───── Working data
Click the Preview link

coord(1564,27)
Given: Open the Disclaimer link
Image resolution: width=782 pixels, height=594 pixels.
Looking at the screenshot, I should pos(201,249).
──────────
- [Directions for this task]:
Output the line containing "Image resolution: width=782" and all lines after it to the end of the records, exactly as given.

- [Exercise answer]:
Image resolution: width=782 pixels, height=594 pixels.
Looking at the screenshot, I should pos(201,249).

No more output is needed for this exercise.